Inhabitants of Attica

The Geomori or Geomoroi (γεωμόροι) were one of the three classes into which Theseus is said to have divided the inhabitants of Attica. The exact divisions between the three classes is uncertain, but the geomori ranked between the wealthy eupatrids, the only class who were permitted to hold the highest civil and religious offices, and the poorer demiourgoi.

== Class distinctions ==
Some scholars have noted that the precise meaning of these classes, as well as the nature of the division, are obscure. Even though one can say that nobles, husbandmen, and artisans belong to the eupatrids, geomori, and demiourgoi classes, respectively, there are no methods to ascertain any particulars respecting the relation in which the geomoroi stood to the two other classes. It is also not known whether an individual can transcend or be demoted to another class, such as the case of the poorer nobles who might have fallen into the ranks of the geomori. One, however, could turn to Grecian historians for insight, particularly in the way they described the three Athenian social classes as "quasi-equal," with the eupatrids exceeding the others in dignity; the geomori exceeding in usefulness; and, the demiourgoi exceeding in number.

== Geomori concept ==
The term geomori may either signify independent land-owners, or peasants who cultivated the lands of others as tenants. The geomoroi have, accordingly, by some writers been thought to be free land-owners, while others have conceived them to have been a class of tenants.
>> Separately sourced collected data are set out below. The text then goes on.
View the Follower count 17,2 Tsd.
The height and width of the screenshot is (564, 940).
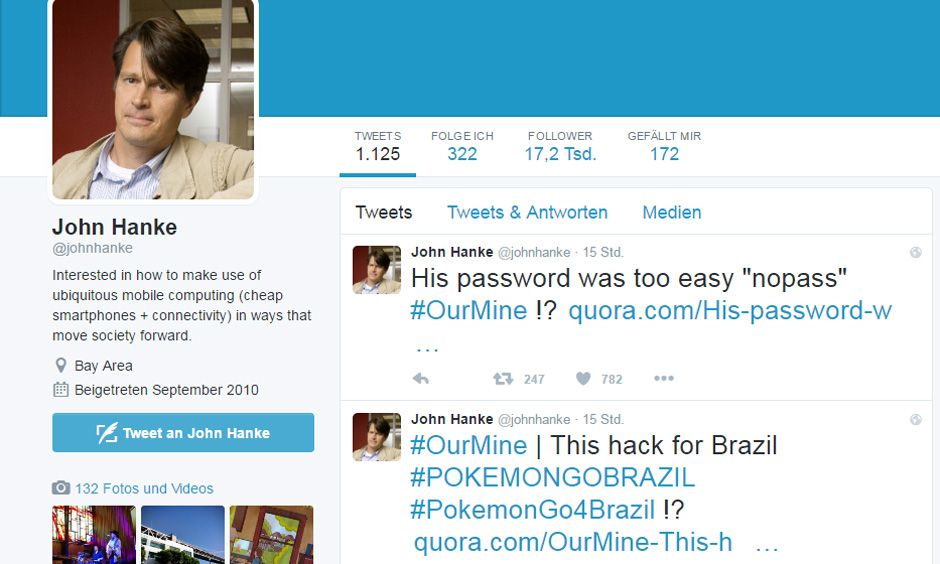(x=560, y=147)
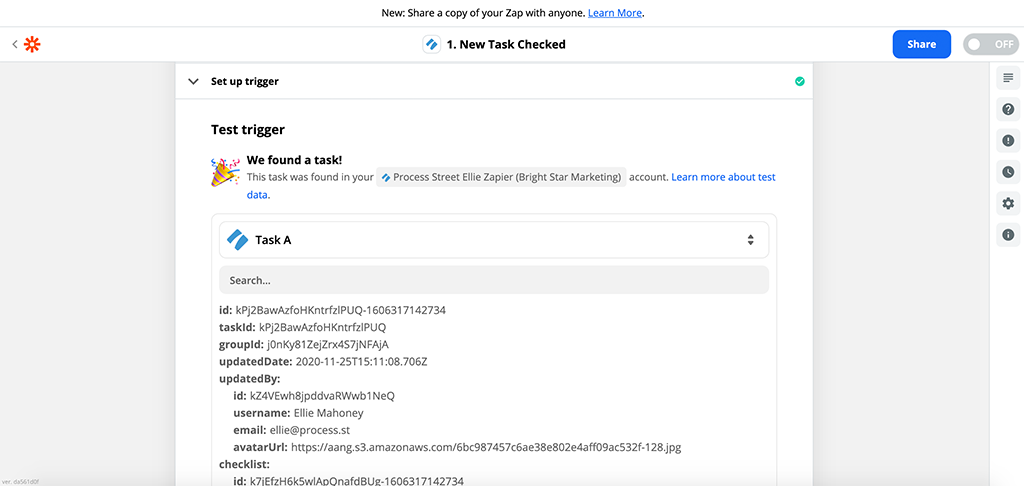
Task: Click the Search field for task data
Action: point(493,280)
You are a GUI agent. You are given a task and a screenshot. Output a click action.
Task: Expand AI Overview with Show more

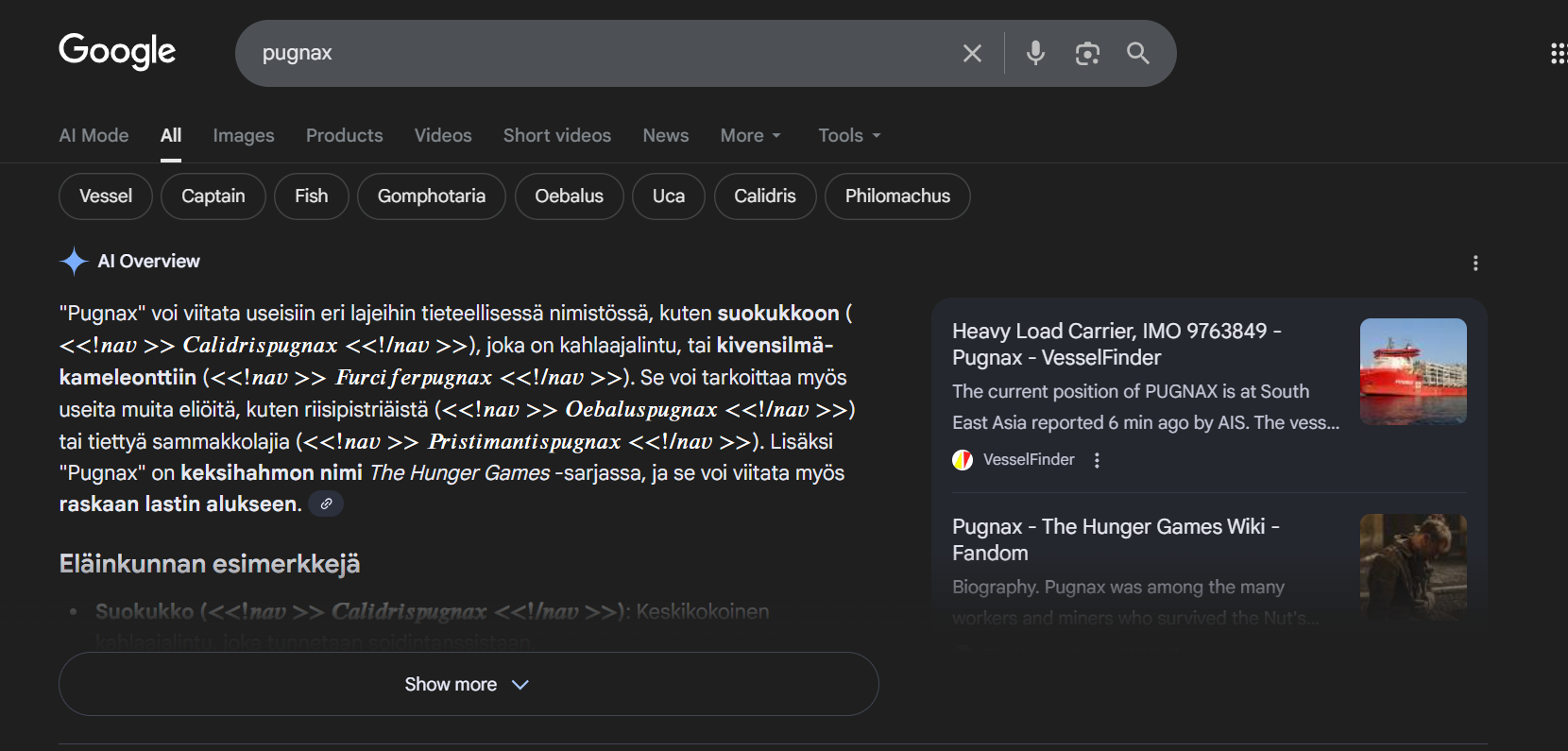469,684
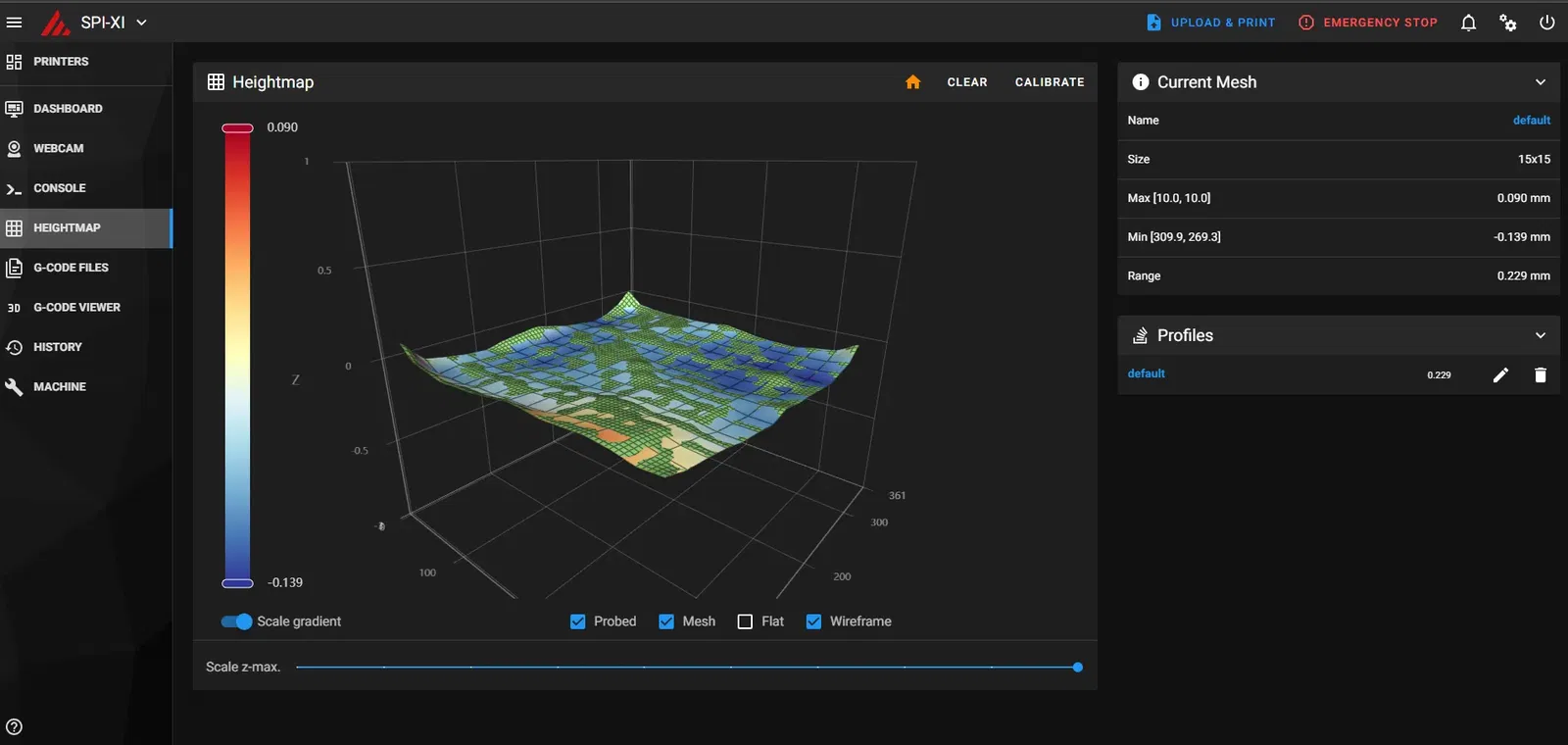1568x745 pixels.
Task: Edit the default profile with pencil icon
Action: 1500,374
It seems, however, inconsistent with the state of affairs in Attica, as well as with the manner in which the name geomoroi was used in other Greek states, to suppose that the whole class consisted of the latter only; there were undoubtedly among them a considerable number of freemen who cultivated their own lands, but had by their birth no claims to the rights and privileges of the nobles. What is certain for some historians is that geomori and the social stratification in Attica is similar to the social distinctions adopted by other societies that have emerged from nomadism.
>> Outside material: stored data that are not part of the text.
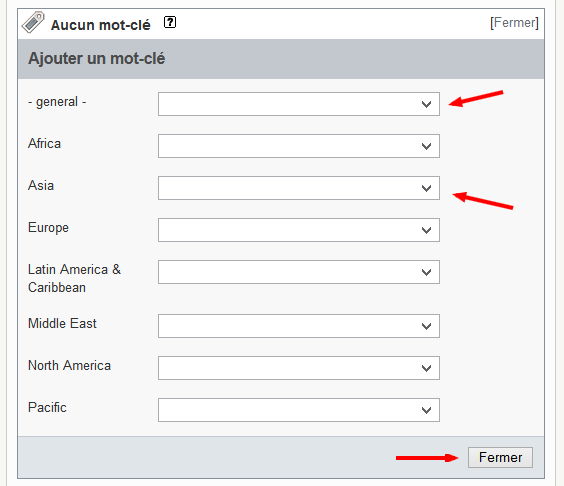This screenshot has width=564, height=486.
Task: Open the North America dropdown
Action: (299, 368)
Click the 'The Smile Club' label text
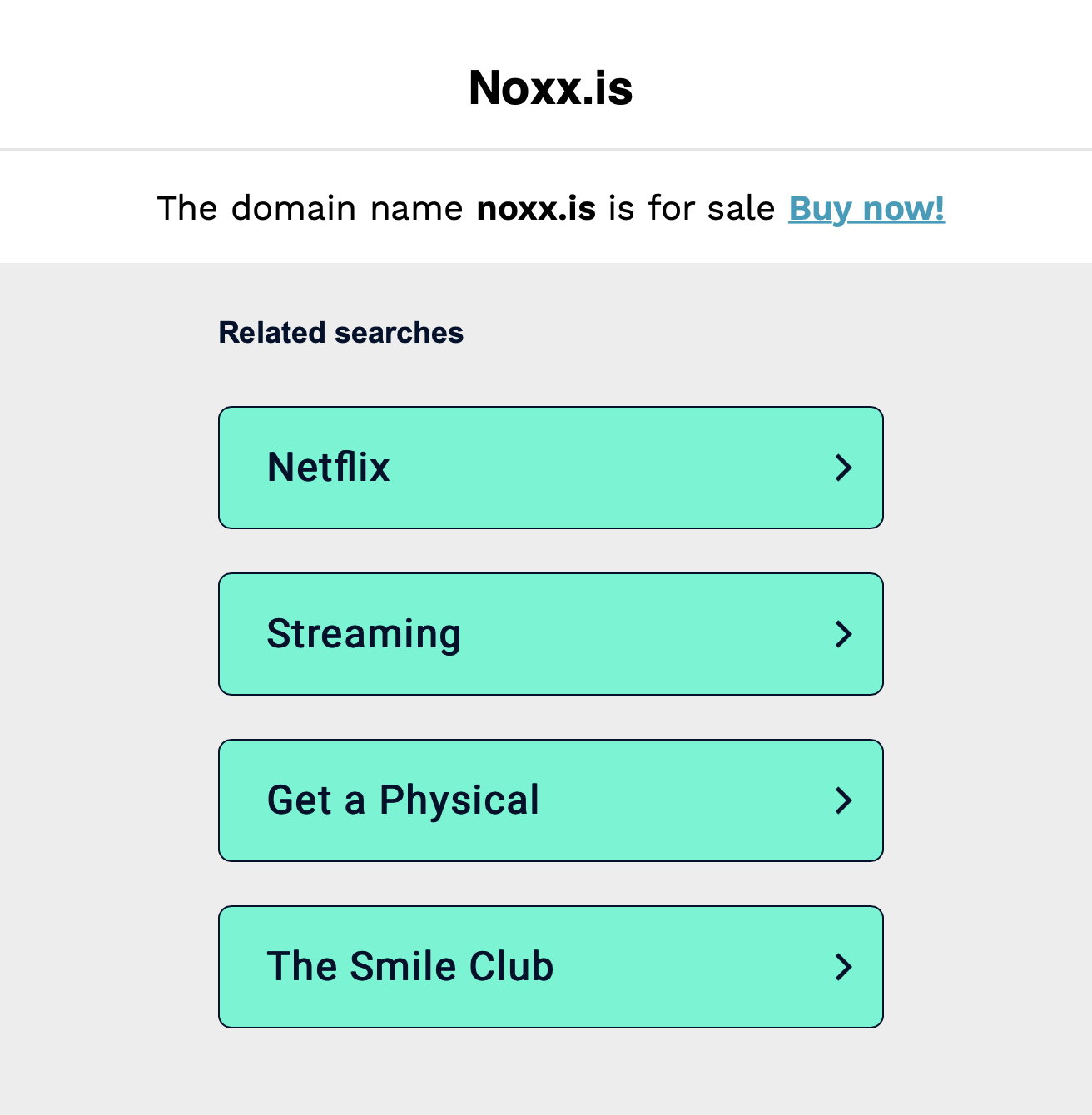This screenshot has height=1115, width=1092. 410,966
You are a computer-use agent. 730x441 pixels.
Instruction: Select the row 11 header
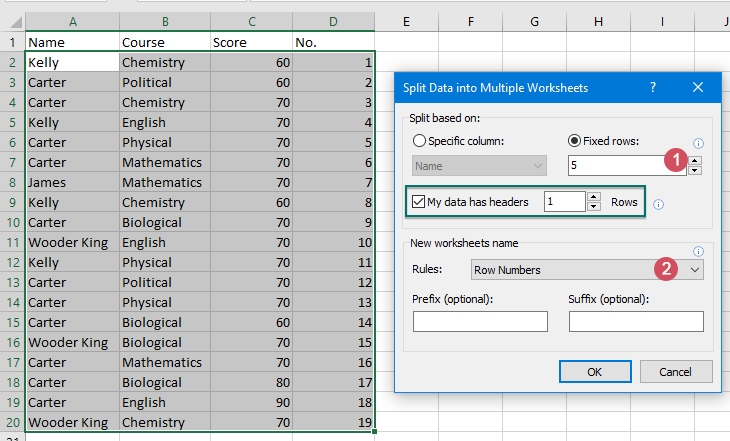[x=11, y=242]
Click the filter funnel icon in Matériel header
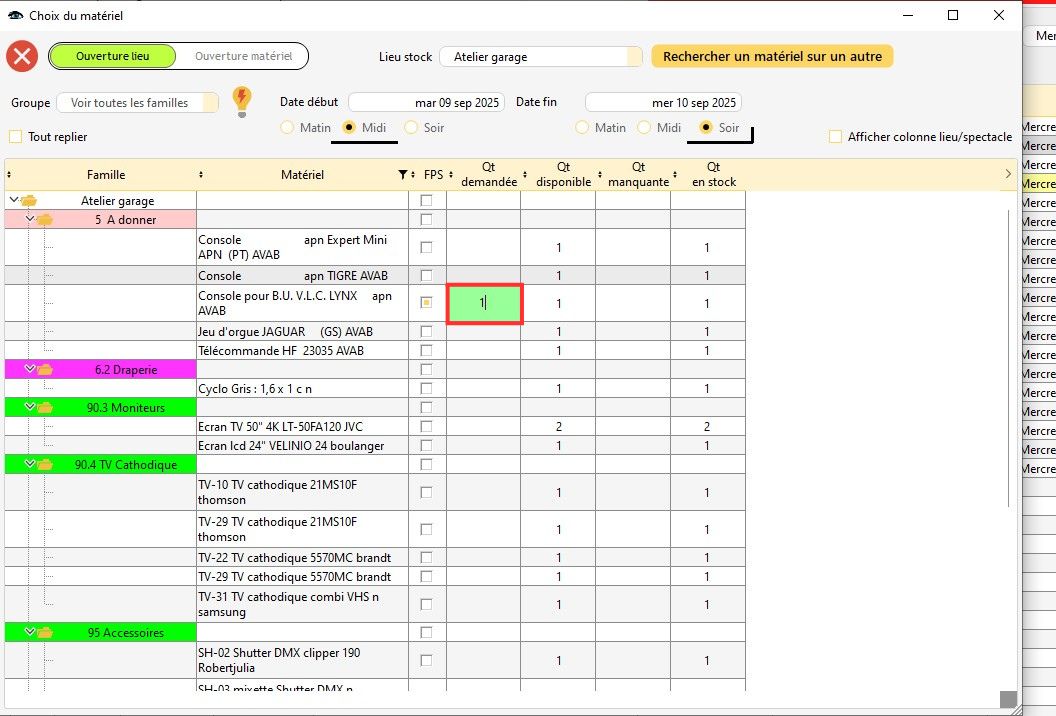Image resolution: width=1056 pixels, height=716 pixels. [x=402, y=175]
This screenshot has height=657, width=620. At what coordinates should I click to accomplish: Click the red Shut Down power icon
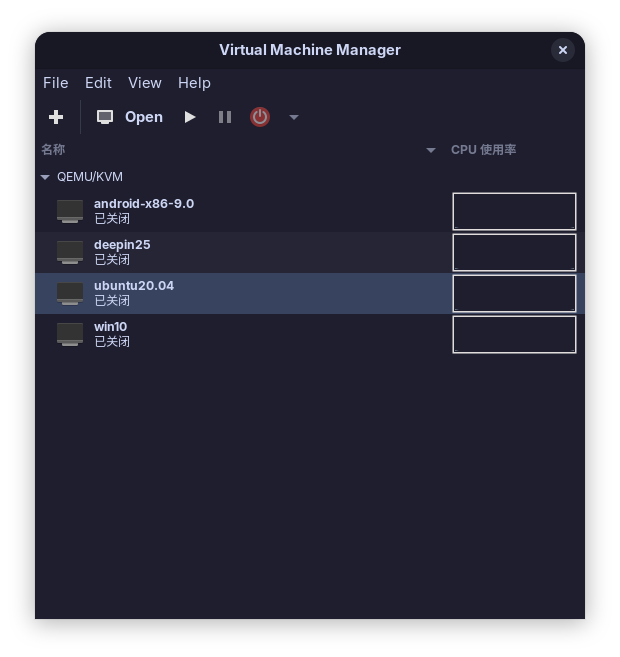260,117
There are no recorded political distinctions between the geomoroi and the demiourgoi; and it may either be that there existed none at all or if there were any originally, that they gradually vanished. This would account for the fact that Dionysius (ii. 8) only mentions two classes of Atticans; one corresponding to the Roman patricians, the other to the plebeians. There are sources, however, such as Aristotle whose works indicated that the class divisions by Theseus marked the modification to the constitution in the direction of popular government. Some authors also consider the social divisions as a mechanism to unite the separate communities into a united country by describing the function and privileges of the people who came from these within the new society.

In Samos, the name geomoroi was applied to the oligarchical party, consisting of the wealthy and powerful. In Syracuse, the aristocratic party was likewise called gamoroi, in opposition to the demos.